:: Text
I don't know if for you and Mitz (and her shopping prowess  ) if having Manchester a quick ride down the hill is a good thing or not  :lol:  

All I know is last year at Bromley,  E went from being a bit scared her 1st trip down the slow track of their 3 alpine slides to being a total speed demon on their fastest track a few rides later!  Cool stuff at Bromley!


----------



## Glenn (Jun 29, 2011)

Yeah, that may make for a costly day. HA! 

I haven't ridden and alpine slide in years. Those are so much fun.


----------



## DaddiO (Jun 29, 2011)

pretty simple...the higher the better! - 

costa rica  :lol:


----------



## Nick (Jun 29, 2011)

Hiya DaddiO, welcome to the site  

I almost did zip lines in February when I went on a cruise (was going to do them in Roatan) but ended up not doing them at the last second just because our time on the  island was very short.


----------



## MR. evil (Jun 29, 2011)

a couple of summers ago my wife and I did the zip lines at Berkshire East, it was a blast. Since then they have added two 'extreme' zip lines, each over 2500 feet long and several hundred feet above the ground at the high point. They were still testing them out when we were there, they looked pretty bad ass!!

Here is a link to a few pics from our trip
http://forums.alpinezone.com/gallery/showgallery.php?cat=1135


----------



## JimG. (Jun 29, 2011)

Anybody interested in an AZ group zipline tour up at Hunter?

We could get the group rate and the group bonding/peer pressure would make the event more fun for everyone.

Years ago I went on a Hunter group bungee jump day...many of the folks I consider my best Hunter friends were there that day. Frankly, I was so terrified I doubt I would have done it myself, but I had so much fun I wound up jumping twice.


----------



## Nick (Jun 29, 2011)

That would be awesome,but it would have to be in late July or August. I'm out of area from the 4th - 19th.


----------



## catskillman (Jun 30, 2011)

Sound good -  

If you want a group tour they you are probally looking at the fall - The Garden State Ski Club just had to book for late September to get a tour just for them.  That is the 3rd group tour they have run.

Would be nice for fall foliage --------


----------



## JimG. (Jun 30, 2011)

catskillman said:


> Sound good -
> 
> If you want a group tour they you are probally looking at the fall - The Garden State Ski Club just had to book for late September to get a tour just for them.  That is the 3rd group tour they have run.
::::
:: Collected material
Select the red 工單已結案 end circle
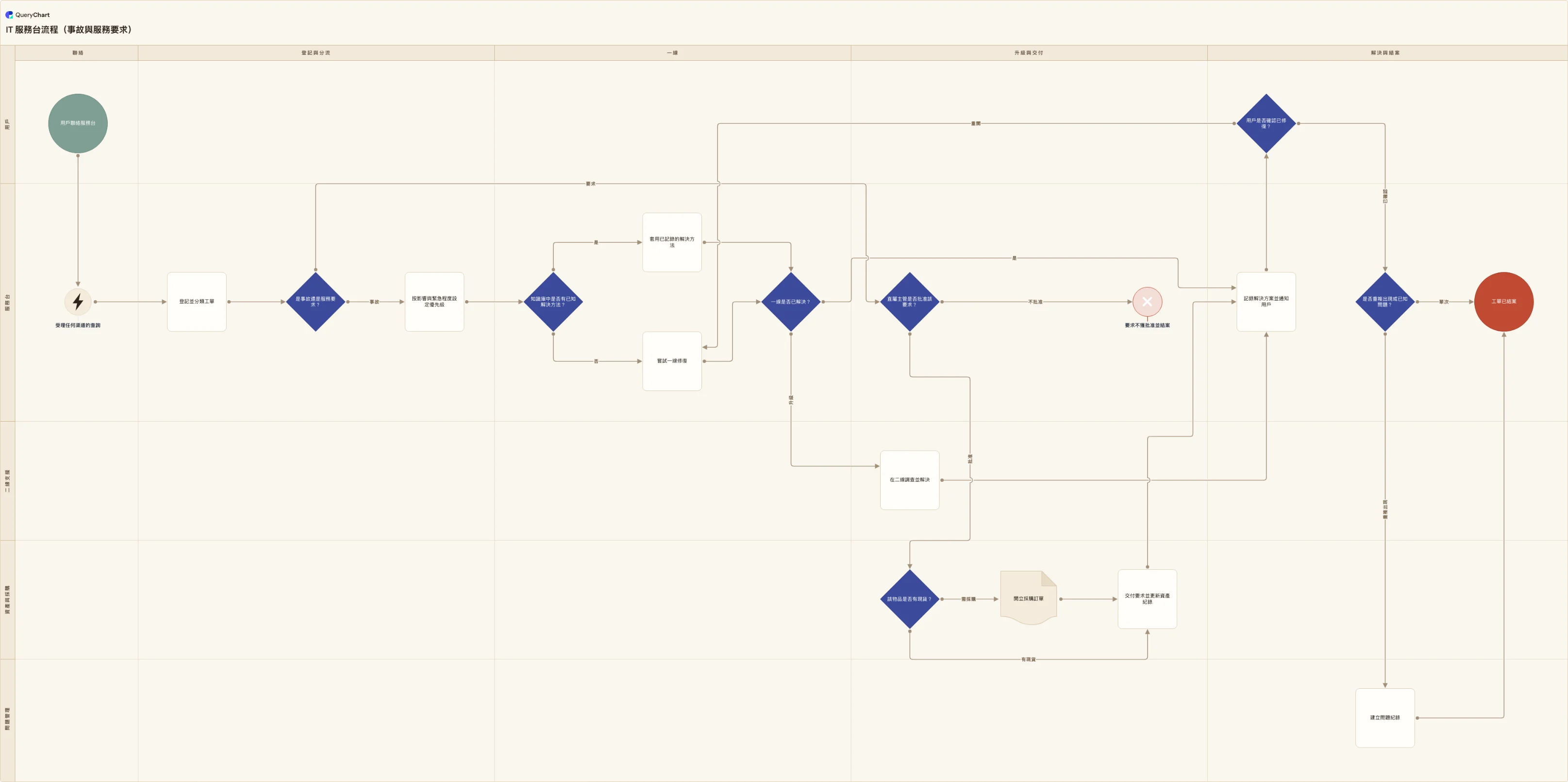1568x782 pixels. click(x=1503, y=302)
::::
-- What this task involves --
According to the forum thread, how long is each of the two "extreme" zip lines added at Berkshire East?

-- Written reply --
Each is over 2500 feet long.